- [EXERCISE TEXT]
He dismisses the significance of warm-up games, pointing out that eight days before the start of Euro 96 he was in the notorious dentist's chair in a Hong Kong nightclub. A joke, no doubt, but it is no easier to laugh today than it was eight years ago when, after scoring a stupendously skilled goal against Scotland, he sprawled on the turf and mimed the guzzling of a drink.
Indeed, Rooney can be the new Gascoigne. So let's just pray that it is not the footballer he was, but the one he might have become.
Enemy within still England's worst fear
It is a timely reminder by Sven Goran Eriksson that by far the greatest threat to England's standing in the game is not indecision about the shape of his midfield, but that old gut-churning potential of the fans to wreck and befoul another European city.
Maybe because of that hiatus of peace in Japan two years ago - one almost certainly caused by a combination of travel costs and the clear resolve of the hosts to summon the Samurai if an English lout so much as spat on a pavement - some of us may have been lulled into complacency.
If this has indeed been the case, it is only human nature to hope for the best, especially at a time when large parts of the nation have been celebrating the dignity of the old men who returned to Normandy to recall the time when they arrived in Europe not to make a scabrous, shaming nuisance of themselves, but to offer their lives in the cause of freedom.
Freedom to do what? To live, for one thing, unhassled by having your streets filled with unkempt, beer-swilling visitors shorn of any respect for who you are and what you represent.

- [RECORDS SHOWN]
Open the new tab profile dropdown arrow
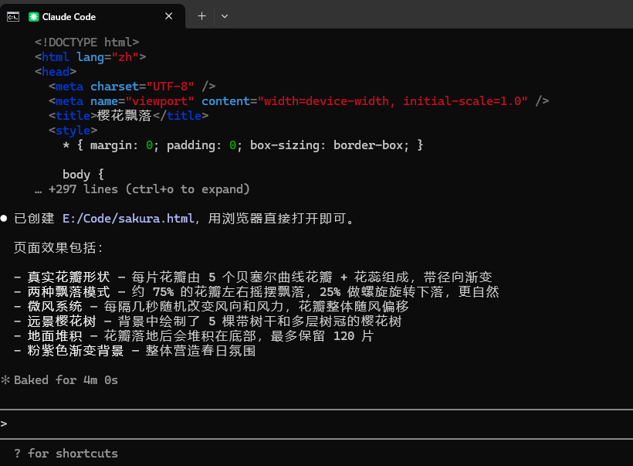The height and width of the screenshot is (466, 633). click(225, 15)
* * *
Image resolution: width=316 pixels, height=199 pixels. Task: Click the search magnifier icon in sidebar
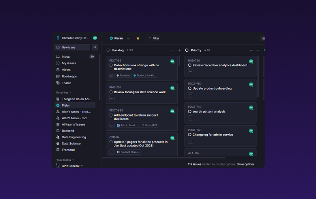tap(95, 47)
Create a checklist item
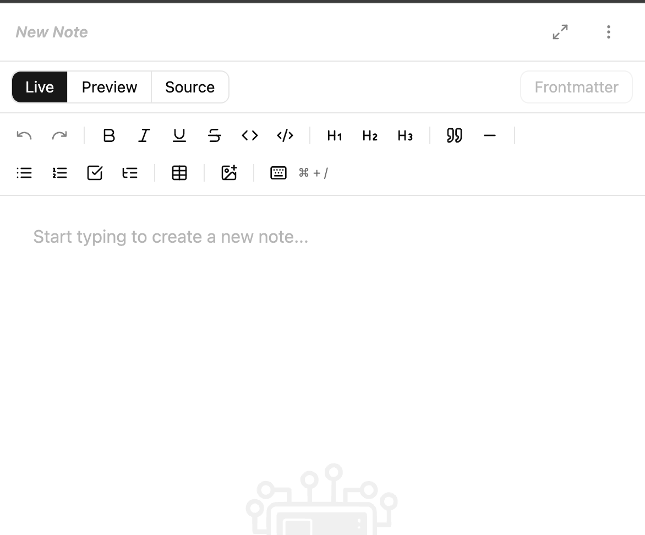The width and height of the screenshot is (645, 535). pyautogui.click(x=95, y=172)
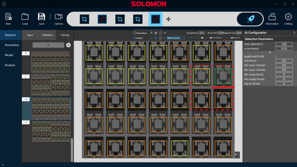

- [WORK INSTRUCTION 1]
In the football column, what does Sven Goran Eriksson's reminder identify as by far the greatest threat to England's standing in the game?
- [WORK INSTRUCTION 2]
Copy the football column's wording from "Indeed, Rooney can" to "another European city.".

- [FINAL ANSWER 1]
The potential of the fans to wreck and befoul another European city.

- [FINAL ANSWER 2]
Indeed, Rooney can be the new Gascoigne. So let's just pray that it is not the footballer he was, but the one he might have become.
Enemy within still England's worst fear
It is a timely reminder by Sven Goran Eriksson that by far the greatest threat to England's standing in the game is not indecision about the shape of his midfield, but that old gut-churning potential of the fans to wreck and befoul another European city.